*Data shown*.
------------------------

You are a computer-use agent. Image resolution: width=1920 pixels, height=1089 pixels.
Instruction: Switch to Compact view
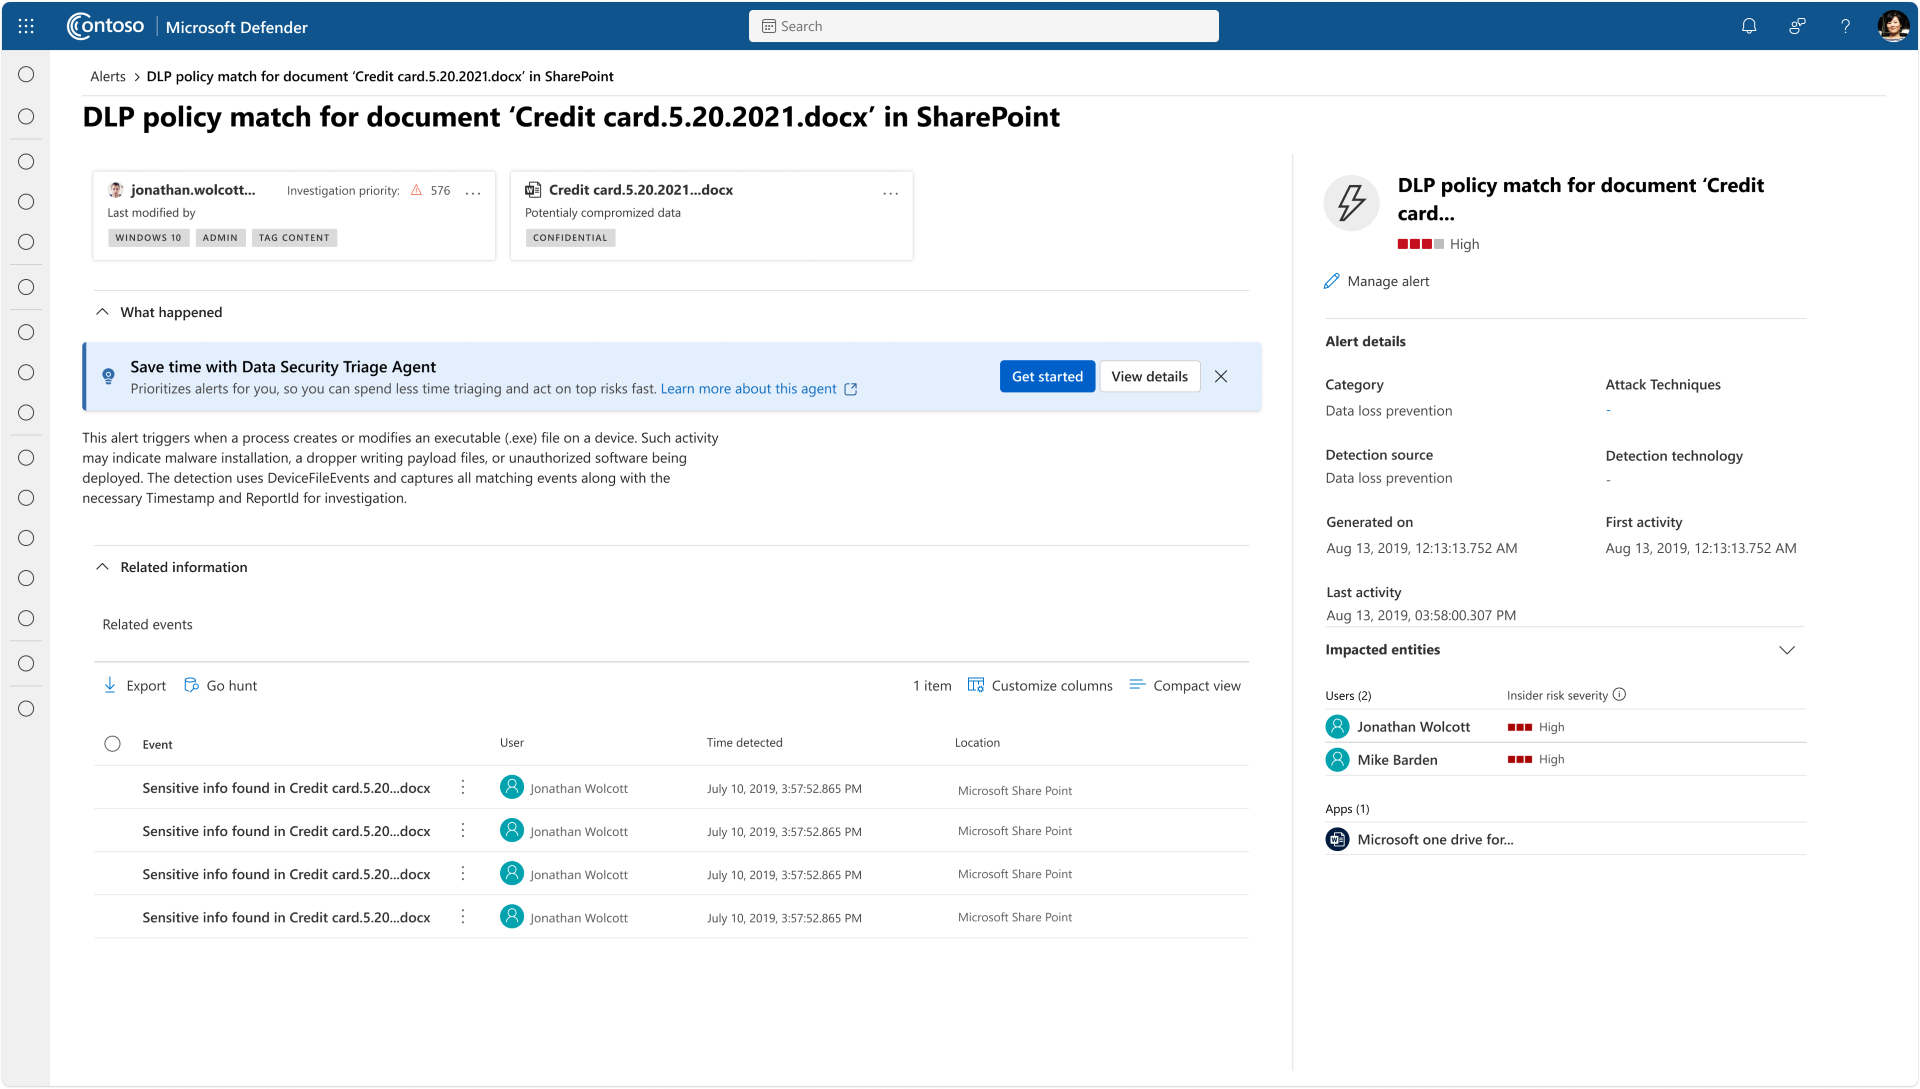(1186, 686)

------------------------

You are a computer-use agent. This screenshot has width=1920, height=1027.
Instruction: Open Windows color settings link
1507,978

------------------------

*Problem details*.
Which lines of the data contain the string "height"? Copy each of them.

*Exercise solution*.
You are a computer-use agent. Image resolution: width=1920 pixels, height=1089 pixels.
You are a computer-use agent. This screenshot has width=1920, height=1027.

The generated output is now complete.